Sick to my stomach with all these rumors and accusations. Can I play without media guessing at my life and putting B.S out for headlines.— Kyrie Irving (@KyrieIrving) April 5, 2014
It brings nothing but negativity to the team and portraying me as something I'm not. I don't want or need the attention, so it can stop now.— Kyrie Irving (@KyrieIrving) April 5, 2014
At least be man or woman enough to come and ask me. There's no such source as "Kyrie's camp", nothing but nonsense.— Kyrie Irving (@KyrieIrving) April 5, 2014
Irving was responding to comments made by ESPN's Brian Windhorst to Robert Attenweiler for Cavstheblog.com about the latest on his potential future:
The truth is [Kyrie’s] camp has been putting out there for years — years — that he doesn’t want to be in Cleveland. That they don’t want him in Cleveland. He doesn’t like Mike Brown. He didn’t like Chris Grant. He doesn’t like Dion Waiters. He’s already gotten a General Manager fired. He might get Mike Brown fired.
Windhorst went on to note that Irving has "said all the right things," so perhaps we should be skeptical of the latest Twitter rant. Maybe he's just saying a few more of the right things. But in any event, he's doing so quite passionately and directly refuting the notion that any of his associates have clear insight into this thinking or what's going on with the Cleveland organization.
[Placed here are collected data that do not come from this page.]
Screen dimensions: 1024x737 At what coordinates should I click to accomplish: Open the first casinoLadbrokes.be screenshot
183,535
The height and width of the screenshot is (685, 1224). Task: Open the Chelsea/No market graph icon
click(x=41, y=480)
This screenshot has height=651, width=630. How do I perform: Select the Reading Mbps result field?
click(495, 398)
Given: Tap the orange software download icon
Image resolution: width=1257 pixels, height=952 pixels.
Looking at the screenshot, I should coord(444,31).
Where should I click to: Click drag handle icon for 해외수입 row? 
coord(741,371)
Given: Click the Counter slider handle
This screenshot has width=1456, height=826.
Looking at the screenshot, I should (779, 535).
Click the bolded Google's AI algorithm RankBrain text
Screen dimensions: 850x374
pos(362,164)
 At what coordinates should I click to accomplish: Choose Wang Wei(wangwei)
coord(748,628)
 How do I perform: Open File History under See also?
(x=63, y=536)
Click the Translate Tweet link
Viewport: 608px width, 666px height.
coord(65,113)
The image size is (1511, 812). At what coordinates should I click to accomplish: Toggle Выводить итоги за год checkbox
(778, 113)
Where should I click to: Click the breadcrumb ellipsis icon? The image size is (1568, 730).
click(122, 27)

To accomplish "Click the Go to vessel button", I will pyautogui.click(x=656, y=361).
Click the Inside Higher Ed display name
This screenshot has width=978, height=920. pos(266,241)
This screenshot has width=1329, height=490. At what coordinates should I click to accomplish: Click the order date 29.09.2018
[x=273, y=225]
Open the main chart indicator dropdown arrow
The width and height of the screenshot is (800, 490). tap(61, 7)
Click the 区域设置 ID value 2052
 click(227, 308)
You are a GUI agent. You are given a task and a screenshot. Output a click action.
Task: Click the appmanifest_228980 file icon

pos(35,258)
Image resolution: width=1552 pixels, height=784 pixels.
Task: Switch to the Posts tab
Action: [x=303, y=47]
The analysis comes with Irving and the Cavaliers soon to discuss an extension beyond his rookie contract. As NBC Sports' Kurt Helin points out, signing it is something of a no-brainer—even if it doesn't say much about Irving's long-term intentions:
Cleveland will offer one this summer and Kyrie Irving will sign it...You sign that deal because it is “set your family up for generations” money. Everyone signs it — LeBron James, Carmelo Anthony, Dwight Howard and maybe next Kevin Love forced their way out of situations, but they signed that extension and played a few more years under it first.
Whether Irving eventually pushes his way to a bigger market, it makes sense that he'd want some peace and quiet in the meantime. Getting the reputation as an internal troublemaker wouldn't help his trade value, and it certainly won't help the Cavaliers win games.
The attention Irving is receiving is understandable, too. The 22-year-old has quickly blossomed into one of the league's best point guards and established himself as the cornerstone of the Cavaliers franchise. Should he look to go elsewhere, it would conjure up not-too-distant memories of a certain "Decision" that left Cleveland reeling.